Climate Change in the Built Environment: Addressing Future Climates in Buildings is a chapter in a new book called Claiming Identity Through Redefined Teaching in Construction Programs, edited by Sherif Mostafa (Griffith University, Australia) and Payam Rahnamayiezekavat (Western Sydney University, Australia). The book is part of part of a series that aims to support effective approaches for the delivery of diversified knowledge in Construction Management programs across the globe. It argues there should be “signature” teaching methods to shape the identity of Construction Management as an independent discipline. A brief introduction to the chapter is provided below.

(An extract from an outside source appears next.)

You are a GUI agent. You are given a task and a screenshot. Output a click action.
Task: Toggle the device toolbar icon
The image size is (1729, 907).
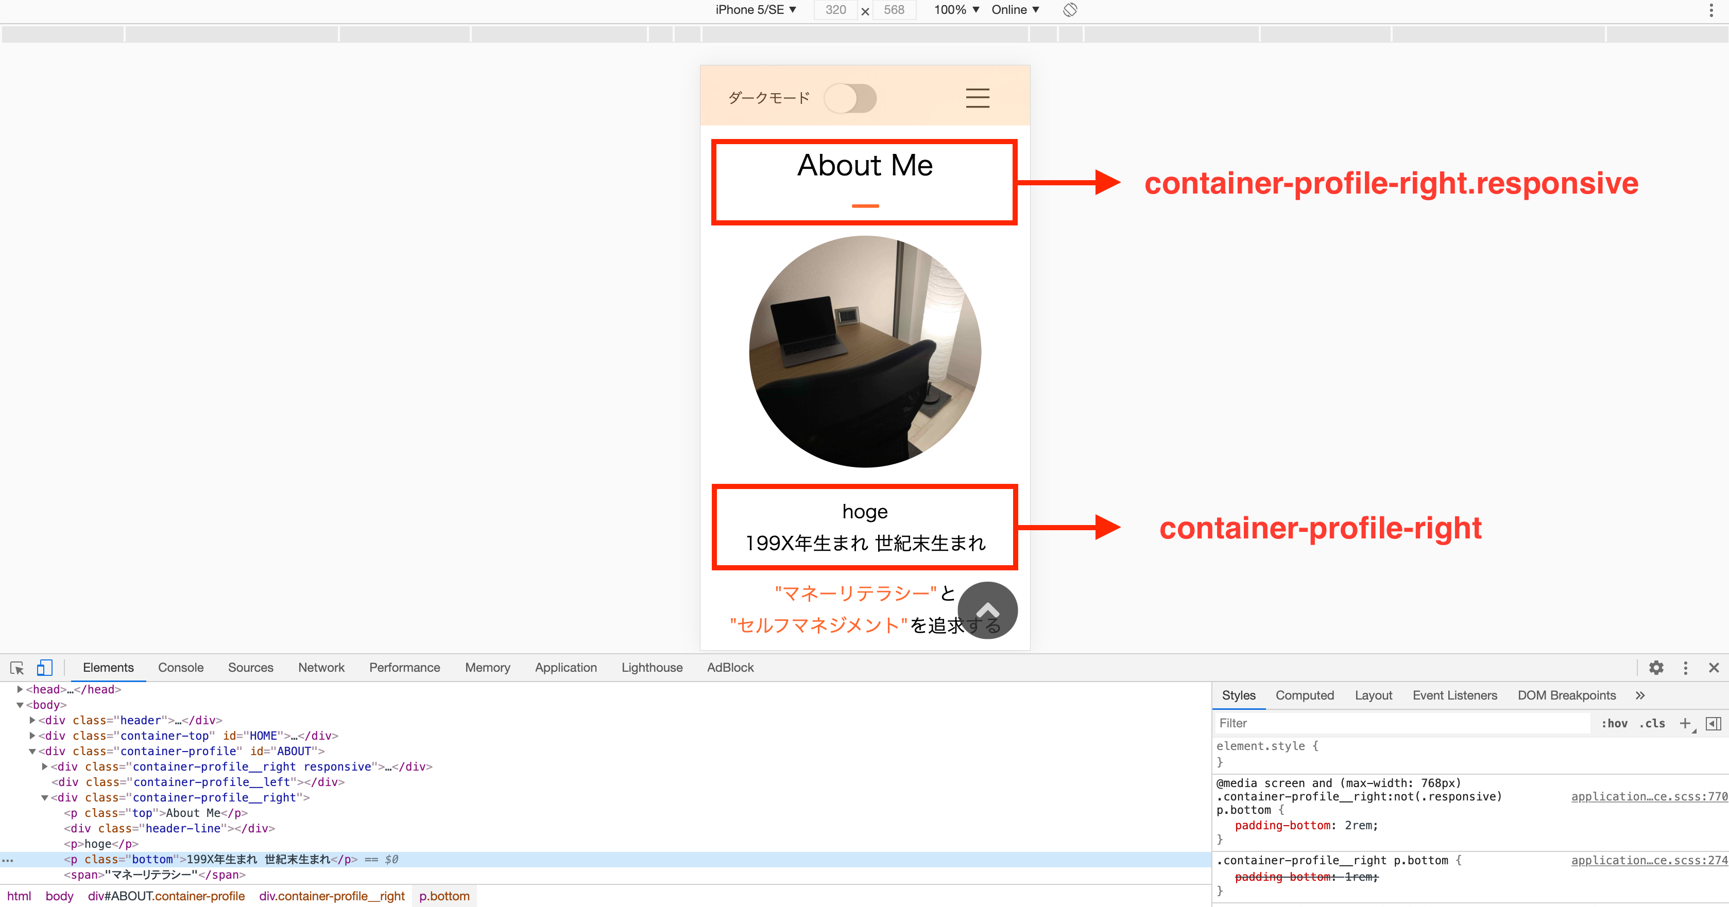(44, 668)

Despite growing awareness of climate change, there is little evidence that this is being addressed in cities and built environments. Events such as flooding in Houston, USA, landslides in Free Town, Sierra Leone, and water shortages in La Paz, Bolivia and Cape Town in South Africa in 2017, demonstrate that it is increasingly important that climate change is understood and addressed in built environments to ensure that they become more resilient.
This chapter introduces climate change and outlines the implications of this for the built environments. It describes measures that can be incorporated into built environments to enable them to adapt to projected climate changes. It provides valuable guidance on how climate change can be addressed effectively in built environments for people working with built environments such as planners, designers, contractors and facilities managers.